TEXTE À ANALYSER —
.....
Le 22 janvier 2019, le traité franco-allemand d’Aix-la-Chapelle faisait écho à l’initiative d’Emmanuel Macron lancée à l’occasion de son discours de la Sorbonne « pour une Europe souveraine, unie et démocratique ». Pour la défense, en particulier, les articles 3 et 4 (1) assurent l’approfondissement de la coopération politique, le renforcement de la capacité d’action autonome de l’Europe, le vœu de faire converger les objectifs et politiques de sécurité et de défense, renforçant par là-même les systèmes de sécurité collective dont ils font partie. 1

Où en est-on de ces engagements ? Bien sûr, il y a les lancements de grands projets, notamment en matière de renforcement capacitaire : le SCAF (Système de combat aérien du futur) et le char de combat MGCS (Main Ground Combat System). Mais quelle perception en ont les simples citoyens ? Certaines réactions sont pour le moins dubitatives. Dans quelle mesure cette perception nous fait-elle perdre une part de l’énergie que ces citoyens, en particulier ceux d’entre eux qui travaillent directement à ces thèmes, sont prêts à y investir ?

Un ami me montrait récemment un article de Space News 2 qui titrait : « Germany to become the first foreign military buyer of U.S. jam-resistant GPS receivers »3. Il s’offusquait, rappelant les milliards d’euros d’argent public européen investis dans Galileo, mettant en avant la dépendance tactique induite par ces composants US pour les troupes allemandes. « Mais où est la cohérence avec l’autonomie européenne en matière de défense ? » demandait-il. En effet, sans mobiliser des sommes très importantes, un tel achat induit fatalement une forme de dépendance.

De telles réactions doivent être replacées dans le contexte plus général de l’autonomie stratégique européenne, et en particulier de la vision qu’ont la France et l’Allemagne de ce concept qui fait l’objet d’une controverse récente au plus haut niveau. Selon sa perception d’une telle controverse, le citoyen peut constater des différences et comprendre comment il doit s’engager, ou, au contraire, il peut croire à des divergences fondamentales. Et alors, il doute de son action.

France vs Allemagne : une controverse sur « l’autonomie stratégique » de l’Europe

Annegret Kramp-Karrenbauer (ci-après « AKK »), ministre de la défense fédérale, a donné, le 2 novembre, une interview à Politico4 sous le titre « Europe still needs America ». Elle y déclarait notamment ceci: « Illusions of European strategic autonomy must come to an end: Europeans will not be able to replace America’s crucial role as a security provider»5. Cette phrase a soulevé les émotions en France : que restait-il de la « capacité d’action autonome de l’Europe » du traité d’Aix-la-Chapelle ?
.....
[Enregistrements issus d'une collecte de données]
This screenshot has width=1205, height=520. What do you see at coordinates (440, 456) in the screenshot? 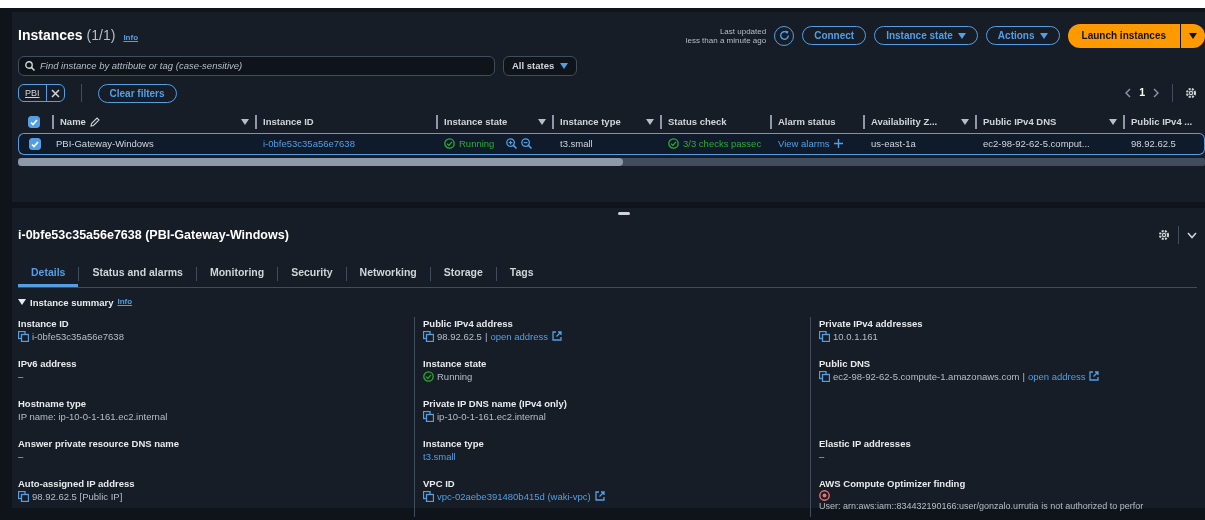
I see `instance-type-link: t3.small` at bounding box center [440, 456].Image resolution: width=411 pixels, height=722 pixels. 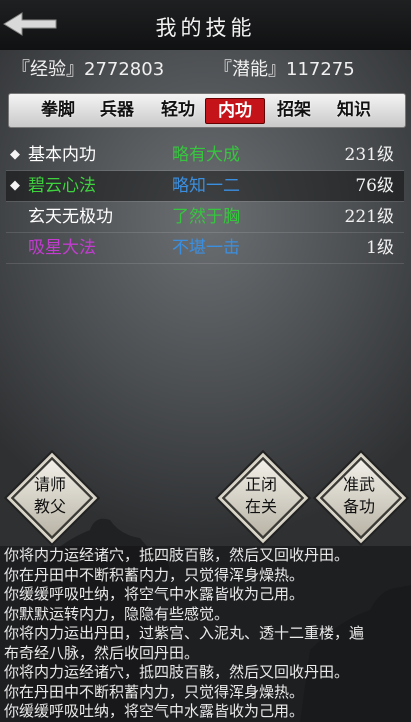 I want to click on tab-inner-power: 内功, so click(x=235, y=111).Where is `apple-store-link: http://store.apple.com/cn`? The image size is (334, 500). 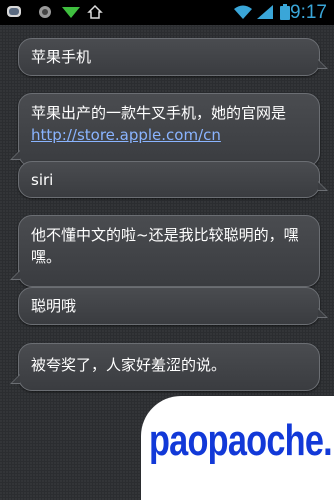 apple-store-link: http://store.apple.com/cn is located at coordinates (126, 135). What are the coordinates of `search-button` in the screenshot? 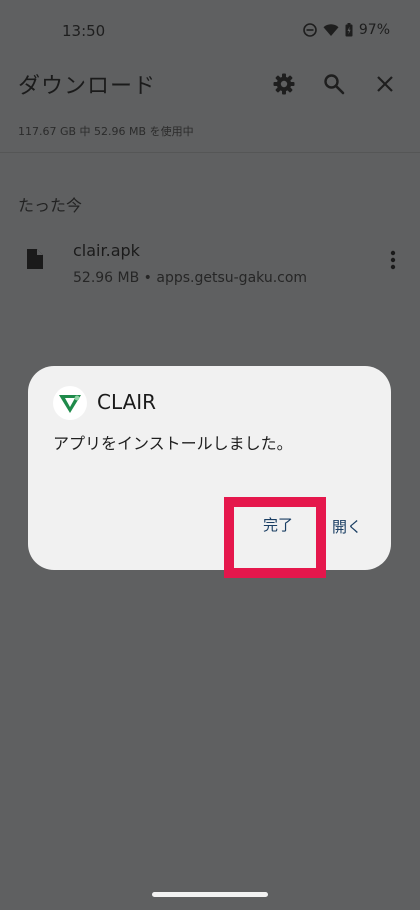 It's located at (334, 84).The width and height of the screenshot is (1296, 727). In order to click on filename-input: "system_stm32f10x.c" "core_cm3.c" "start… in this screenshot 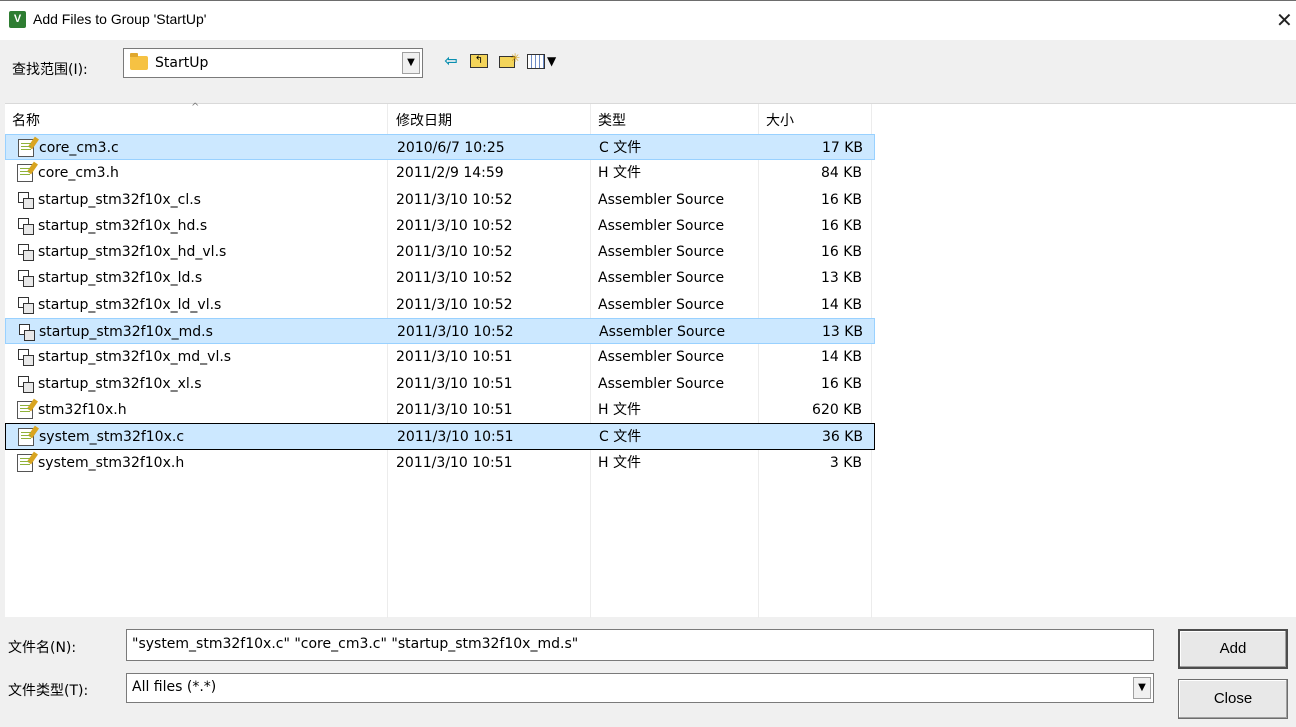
.....
CONSIGNE A — Indiquez si chacune des affirmations (i), (ii) et (iii) concorde avec le texte sur la défense européenne, en répondant par oui ou par non et en citant mot pour mot le passage qui tranche. (i) Pour la défense, ce sont les articles 3 et 4 du traité d'Aix-la-Chapelle qui sont évoqués. (ii) L'achat allemand de récepteurs GPS mobilise des sommes très importantes. (iii) L'interview d'Annegret Kramp-Karrenbauer à Politico a eu lieu le 2 novembre.
CONSIGNE B — Rédigez la suite du texte sur la défense européenne à partir de sa dernière phrase.
Les enregistrements ne jouent aucun rôle dans ce travail.

RÉPONSE ATTENDUE A —
(i) Oui : « Pour la défense, en particulier, les articles 3 et 4 ».
(ii) Non : « sans mobiliser des sommes très importantes, un tel achat induit fatalement une forme de dépendance ».
(iii) Oui : « a donné, le 2 novembre, une interview à Politico ».

RÉPONSE ATTENDUE B —
Le 12 Novembre, Emmanuel Macron déclarait, dans une interview au Grand continent : « il ne faut surtout pas perdre le fil européen et cette autonomie stratégique, cette force que l’Europe peut avoir pour elle-même (…) L’Europe de la défense, qu’on croyait impensable, nous l’avons faite ; nous avançons sur le terrain de l’autonomie technologique et stratégique » . (… ). Sur le plan géostratégique, nous avions oublié de penser car nous pensions par le truchement de l’OTAN nos relations géopolitiques ».6

Le président français suggérait en outre une divergence de vue entre la Chancelière et sa ministre de la défense, qu’il accusait de commettre un « contresens de l’histoire ».

Le 17 Novembre, dans un discours à l’université de la Bundeswehr à Hambourg, AKK déclarait ceci  7 : « L’idée d’une autonomie stratégique de l’Europe va trop loin si elle nourrit l’illusion que nous pourrions garantir la sécurité, la stabilité et la prospérité en Europe sans l’OTAN et sans les États-Unis. (…) L’Allemagne et l’Europe ne peuvent pas se protéger sans les capacités nucléaires et conventionnelles de l’Amérique ».

L’opposition semblait donc claire, et fut interprétée ainsi par la presse des deux côtés du Rhin :

  • Westdeutsche Zeitung 17.11. « AKK fait front à Macron: l’Europe a besoin de l’Amérique »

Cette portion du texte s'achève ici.